Back out there! Nice and slow 4 mile run

A photo posted by Scott Anderson 📎 (@room34) on

Me and Scott, just after our run.

jan 13/4 MILES

2 degrees/feels like -6
minnehaha creek path/mississippi river road bike path

Of course, just after proclaiming on the about page that “I love running outside in the cold,”  I ran outside in the cold and didn’t really love it. It felt colder than -6. My hands were freezing for the first two miles and it was hard to breathe through my nose. I suppose it didn’t help that I was listening to the audio book for Murakami’s What I Talk About When I Talk About Running and he was describing his miserable experience in the second half of an all day (62 mile!) race that he endured years ago just as I was feeling my most miserable. Maybe next time I’ll listen to a running playlist instead.

Running Playlist

Sometimes I listen to audio books, occasionally I don’t listen to anything, but most of the time I listen to music while I’m running. Cheesy music. Nostalgic music. Music that only makes sense when I’m running. Over the five 1/2 years that I’ve been running, I’ve created a lot of playlists and listened to a lot of music. Here’s the current one:

  1. Hey Ladies/Beasties Boys
  2. Furr/Blitzen Trapper
  3. The Raiders March/John Williams
  4. Don’t Stop Me Now/Queen
  5. Happy/Pharell Williams
  6. Without You/feat. Usher
  7. Skyfall/Adele
  8. Sorry/Justin Bieber
  9. Get Lucky/Daft Punk
  10. Ride Like the Wind/Christopher Cross
  11. Cheap Thrills/Sia
  12. I Made it Through the Rain/Barry Manilow
  13. Back in Black/ACDC
  14. I’m Going to Go Back There Someday/Gonzo
  15. ABC/The Jacksons
  16. The Best of Times/Styx
  17. The Distance/Cake
  18. Video/India Arie
  19. Roar/Katy Perry
  20. Ordinary People/John Legend
  21. Learn to Fly/Foo Fighters
  22. Gonna Fly Now (Theme for Rocky)/Bill Conti
  23. Don’t Dream it’s Over/Crowded House
  24. Big Shot/Billy Joel
  25. Pinball Number Count: 4/Pointer Sisters
  26. Uptown Funk/feat. Bruno Mars
  27. Hollaback Girl/Gwen Stefani
  28. I’m Still Standing/Elton John
  29. Summer Breeze/Seals & Crofts
  30. Firework/Katy Perry
  31. Another One Bites the Dust/Queen
  32. Baby/Justin Bieber
  33. Hot for Teacher/Van Halen

Very eclectic. No logical order and attention to pace here. Just songs that, at some point in my life, I have loved and want to listen to again. I usually put this list on shuffle.

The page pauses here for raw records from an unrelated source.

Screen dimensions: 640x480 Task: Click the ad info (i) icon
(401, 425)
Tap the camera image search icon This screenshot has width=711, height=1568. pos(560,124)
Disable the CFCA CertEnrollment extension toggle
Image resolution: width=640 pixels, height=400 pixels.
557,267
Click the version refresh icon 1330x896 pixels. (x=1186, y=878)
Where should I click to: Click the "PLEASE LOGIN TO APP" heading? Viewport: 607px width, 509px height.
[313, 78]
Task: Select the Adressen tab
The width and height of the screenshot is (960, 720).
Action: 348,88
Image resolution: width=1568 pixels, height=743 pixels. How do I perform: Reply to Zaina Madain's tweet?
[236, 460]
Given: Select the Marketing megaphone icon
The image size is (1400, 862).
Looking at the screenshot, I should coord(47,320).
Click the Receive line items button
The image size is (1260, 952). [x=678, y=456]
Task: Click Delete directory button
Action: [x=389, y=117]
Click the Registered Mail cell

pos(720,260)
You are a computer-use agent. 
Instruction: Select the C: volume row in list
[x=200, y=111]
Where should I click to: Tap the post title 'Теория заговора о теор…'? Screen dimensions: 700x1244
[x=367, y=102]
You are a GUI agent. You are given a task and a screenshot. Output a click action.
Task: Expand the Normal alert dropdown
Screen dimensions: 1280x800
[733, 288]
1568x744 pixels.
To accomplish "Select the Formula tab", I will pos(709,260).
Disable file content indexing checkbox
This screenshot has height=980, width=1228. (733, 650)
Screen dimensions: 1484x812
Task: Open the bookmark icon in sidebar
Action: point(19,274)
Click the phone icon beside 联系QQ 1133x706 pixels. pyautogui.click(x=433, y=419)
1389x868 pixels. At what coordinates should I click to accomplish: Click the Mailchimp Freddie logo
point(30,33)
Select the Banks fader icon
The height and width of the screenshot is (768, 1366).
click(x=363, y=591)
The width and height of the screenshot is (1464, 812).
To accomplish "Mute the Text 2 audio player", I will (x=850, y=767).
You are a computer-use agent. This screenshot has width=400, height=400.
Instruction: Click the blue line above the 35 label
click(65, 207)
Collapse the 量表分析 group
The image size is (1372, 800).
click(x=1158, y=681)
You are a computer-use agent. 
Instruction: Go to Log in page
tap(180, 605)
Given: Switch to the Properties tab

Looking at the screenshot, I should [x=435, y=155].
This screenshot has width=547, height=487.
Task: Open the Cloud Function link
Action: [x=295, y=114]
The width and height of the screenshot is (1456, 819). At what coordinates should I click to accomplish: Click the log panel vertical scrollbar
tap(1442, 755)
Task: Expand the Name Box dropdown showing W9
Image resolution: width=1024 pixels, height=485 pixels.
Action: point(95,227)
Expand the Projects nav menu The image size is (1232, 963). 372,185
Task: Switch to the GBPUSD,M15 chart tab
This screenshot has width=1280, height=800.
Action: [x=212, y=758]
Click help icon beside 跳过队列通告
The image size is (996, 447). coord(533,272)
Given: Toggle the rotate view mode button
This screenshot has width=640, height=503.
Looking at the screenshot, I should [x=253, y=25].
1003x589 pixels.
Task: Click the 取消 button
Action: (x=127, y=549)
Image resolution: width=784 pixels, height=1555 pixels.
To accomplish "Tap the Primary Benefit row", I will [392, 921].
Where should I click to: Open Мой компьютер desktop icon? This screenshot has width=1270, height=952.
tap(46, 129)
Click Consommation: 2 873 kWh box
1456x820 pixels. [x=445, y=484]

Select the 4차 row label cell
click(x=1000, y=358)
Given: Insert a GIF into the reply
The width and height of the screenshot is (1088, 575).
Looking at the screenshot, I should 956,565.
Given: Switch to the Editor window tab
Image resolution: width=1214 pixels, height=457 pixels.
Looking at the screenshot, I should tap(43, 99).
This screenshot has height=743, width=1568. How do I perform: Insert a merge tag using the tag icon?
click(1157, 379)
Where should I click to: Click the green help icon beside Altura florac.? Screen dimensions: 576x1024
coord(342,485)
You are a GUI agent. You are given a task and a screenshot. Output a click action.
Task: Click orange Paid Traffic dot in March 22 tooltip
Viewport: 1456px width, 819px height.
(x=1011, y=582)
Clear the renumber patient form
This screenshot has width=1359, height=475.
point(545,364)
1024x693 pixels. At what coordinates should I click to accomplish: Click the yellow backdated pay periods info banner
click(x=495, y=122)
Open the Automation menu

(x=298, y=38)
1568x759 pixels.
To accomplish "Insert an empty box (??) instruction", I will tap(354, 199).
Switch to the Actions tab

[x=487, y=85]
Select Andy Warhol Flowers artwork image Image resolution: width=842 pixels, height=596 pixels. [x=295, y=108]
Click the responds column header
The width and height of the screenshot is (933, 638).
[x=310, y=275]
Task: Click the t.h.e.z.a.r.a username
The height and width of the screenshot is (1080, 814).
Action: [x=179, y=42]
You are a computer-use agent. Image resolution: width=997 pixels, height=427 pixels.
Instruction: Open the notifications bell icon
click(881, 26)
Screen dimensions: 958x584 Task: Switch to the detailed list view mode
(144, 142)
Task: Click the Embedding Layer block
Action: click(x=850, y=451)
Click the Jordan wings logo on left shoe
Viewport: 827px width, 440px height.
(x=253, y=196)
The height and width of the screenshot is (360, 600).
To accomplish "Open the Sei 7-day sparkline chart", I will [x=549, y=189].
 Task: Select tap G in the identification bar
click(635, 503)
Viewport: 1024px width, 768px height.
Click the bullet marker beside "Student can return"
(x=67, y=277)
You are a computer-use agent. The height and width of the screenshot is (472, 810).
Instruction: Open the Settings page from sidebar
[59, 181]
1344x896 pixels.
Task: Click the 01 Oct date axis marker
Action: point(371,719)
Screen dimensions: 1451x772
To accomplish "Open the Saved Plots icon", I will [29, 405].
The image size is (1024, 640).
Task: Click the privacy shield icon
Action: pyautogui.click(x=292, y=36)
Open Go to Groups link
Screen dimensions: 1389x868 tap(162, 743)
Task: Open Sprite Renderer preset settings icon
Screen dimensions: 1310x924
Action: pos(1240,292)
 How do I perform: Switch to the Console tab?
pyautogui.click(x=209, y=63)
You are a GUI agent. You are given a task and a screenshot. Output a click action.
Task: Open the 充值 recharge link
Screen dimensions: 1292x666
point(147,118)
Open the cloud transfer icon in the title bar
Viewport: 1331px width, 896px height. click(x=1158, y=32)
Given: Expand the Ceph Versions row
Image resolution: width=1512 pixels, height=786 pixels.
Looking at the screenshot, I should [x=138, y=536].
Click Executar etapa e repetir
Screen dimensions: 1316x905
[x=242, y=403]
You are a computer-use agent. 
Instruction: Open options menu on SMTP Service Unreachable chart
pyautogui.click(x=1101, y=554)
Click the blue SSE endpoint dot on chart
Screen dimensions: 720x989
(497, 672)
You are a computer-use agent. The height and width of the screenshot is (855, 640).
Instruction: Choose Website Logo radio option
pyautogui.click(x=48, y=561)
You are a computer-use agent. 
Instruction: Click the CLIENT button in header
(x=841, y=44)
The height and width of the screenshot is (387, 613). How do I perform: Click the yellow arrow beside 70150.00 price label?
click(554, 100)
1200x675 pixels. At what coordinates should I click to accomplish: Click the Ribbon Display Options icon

Since I’ve been using this one for a while, it’s probably time to create a new one. Two requirements: it must have Barry Manilow and at least one Muppet song on it. I’m thinking “Copacabana” and “Can You Picture That.”

jan 12/REST

I’m on week one, day four of my training schedule. It’s my only day of rest. I don’t want to rest; I want to run, even though it’s 9 degrees outside. But I will rest because I know that my body, especially my right knee, the one that periodically gives me trouble and has a bone spur, needs it.

Not wanting to rest makes me think of an unpublished blog post that I recently found:

Restlessness

According to my mom, when I was a kid, I hated going to sleep. I wanted to be up all of the time, active, doing things. She claimed that, on more than one occasion, I fell asleep in a running position. Now I’m middle-aged and I don’t have trouble falling asleep, but I’m still restless and I end up waking up a lot. Restless. Legs that ache with a desire to move, to go. Somewhere. I don’t have wanderlust, just a need to move. I feel trapped in the bed, just sitting there, immobile. I used to think that my restlessness was because I was no longer as active as I used to be. Around the time I became an academic and my mom started to slowly die, I stopped exercising my body. All of my energy was used to think as an academic and to survive raising two young kids while witnessing my mom dying. But now, I’m exercising. I’ve been running for many years and swimming and biking. I work out a lot. But it hasn’t stopped my restlessness. Sometimes I feel like a caged animal, pacing around. I remember witnessing my mom do the same thing. We would be watching tv, maybe a movie, and all of a sudden, she would get up and just start walking around the room. I do that now.

Where does this restlessness come from and what do I do with it?